• **Page excerpt**
- - - - - - -

In December 1916, an intelligence agent, William Rickard, pretending to be a conscientious objector and using the pseudonym "Alex Gordon", arrived at the door of the Derby socialist and feminist, Alice Wheeldon. Giving him shelter that night would have devastating consequences for herself and her family.

After staying with Wheeldon, he claimed to have uncovered a plot to kill not only the prime minister, Lloyd George, but the Labour leader in the coalition government, Arthur Henderson.

Alice Wheeldon kept a second-hand clothes shop, had been a member of the Women's Social and Political Union, and was on the Left in the local Independent Labour Party. But World War One divided feminists and socialists alike. Like Alice, her four grown up children Nellie, William, Hettie and Winnie opposed the war, making them part of an ostracised but resilient minority. William was a conscientious objector, and Hettie, a school teacher, was the secretary of the local No Conscription Fellowship which defended the rights of men who refused to fight.

The space for such rights wore thin amid the panics about security which accompanied the horrific loss of life in the war. Small competing intelligence agencies mushroomed, searching for German spies and keeping many left-wingers, pacifists and feminists under surveillance.

Alex Gordon, a somewhat bizarre representative of law and order, was from a group called PMS 2, attached to the Ministry of Munitions. When Basil Thomson at Special Branch, a zealous hunter of red subversives, checked Gordon's finger prints, he discovered a criminal record, false identities and a history of mental instability.

Nevertheless the post of Alice, Hettie, Winnie and her husband, Alf Mason, was searched and phials of poison found. All four were charged with conspiring to assassinate Lloyd George by firing an arrow at him. The prosecution at the trial was led by the Attorney General, the brilliant right- wing lawyer, FE Smith. Though Alice insisted she was told the poison was for dogs guarding men in an internment camp, Smith's caricature of the accused as both demented subversives and dissolute women, corrupted by wild suffrage militancy, swayed both the press and the jury. All but Hettie were found guilty and sentenced to hard labour.

In prison, Alice went on hunger strike, protesting her innocence. An amnesty would eventually release all the accused, but the damage to their lives was irrevocable. They lost their livelihoods and were scarred by the scandal and fear the case aroused. Alice Wheeldon died during the influenza epidemic in 1919.

- - - - - - -

• **Supplied information**
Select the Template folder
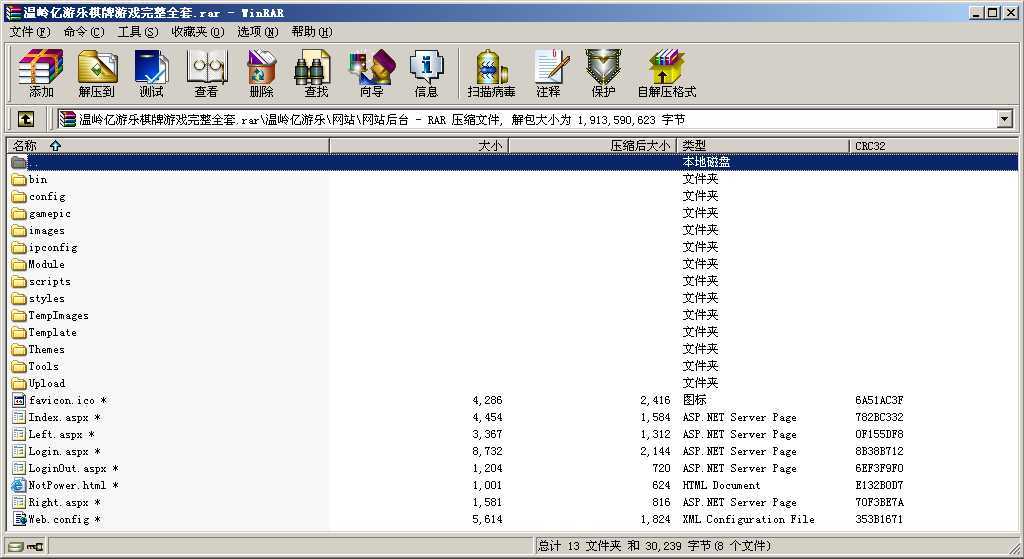 52,333
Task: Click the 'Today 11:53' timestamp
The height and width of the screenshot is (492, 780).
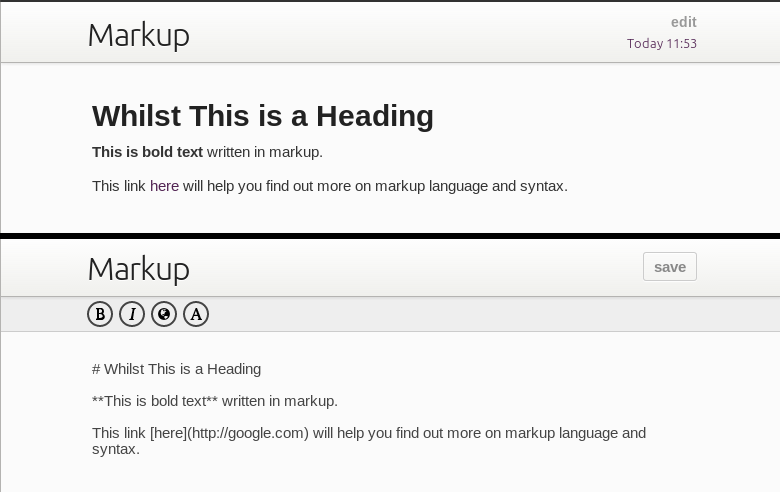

- - - - - - -

• **Exercise set**
- 1) In the account of the Alice Wheeldon case, what kind of shop did Alice Wheeldon keep?
- 2) Restate the Alice Wheeldon account starting with "In prison, Alice" and going on through "epidemic in 1919.", with "irrevocable" changed to "lasting".
- 3) Write what comes next in the account of the Alice Wheeldon case.

• **Outputs**
- 1) A second-hand clothes shop.

- 2)
In prison, Alice went on hunger strike, protesting her innocence. An amnesty would eventually release all the accused, but the damage to their lives was lasting. They lost their livelihoods and were scarred by the scandal and fear the case aroused. Alice Wheeldon died during the influenza epidemic in 1919.

- 3)
When I read a brief account of the case in Raymond Challinor's The Origins of British Bolshevism (1977), the stark drama of the state shattering lives remote from the powerful moved me to write a play, Friends of Alice Wheeldon. In 1980, it was performed in pubs and theatres in the North and in London. I followed this up with a long contextual preamble, "Rebel Networks in the First World War", published with the play, in 1986. I was, and still am, fascinated by elusive dissident networks.

I was influenced by radical historians in the 1960s who sought to make the hidden visible and the silenced heard, and, when we started the women's liberation movement in 1969, some of us began to rethink suffrage history from the bottom up, uncovering the intricate connections between suffrage campaigners and participants in other movements for radical change. This was the kind of milieu in which Alice Wheeldon was rooted.

Historians, like journalists, are apt to focus on moments when people surface and not track what follows. However, the Wheeldons and Masons never quite went away and startling new information kept coming to light. For example I had followed a false trail on the fate of William Wheeldon; Nicholas Hiley, a specialist in the history of intelligence, discovered he had been executed in the Soviet Union in 1937.

Alice's great, great granddaughter Chloe Mason and her sister, Deirdre, have been collecting evidence to present to the Criminal Cases Review Board. Those convicted in that dubious trial certainly deserve better from British justice.

I hope the new edition of my book will add to interest in the case. The Englands that collided then are still at variance. Injustice to those without wealth and power persists, the state still covers up its own wrong doings, and the sneering contempt FE Smith displayed towards defiant women is still abroad. We need those rebel networks.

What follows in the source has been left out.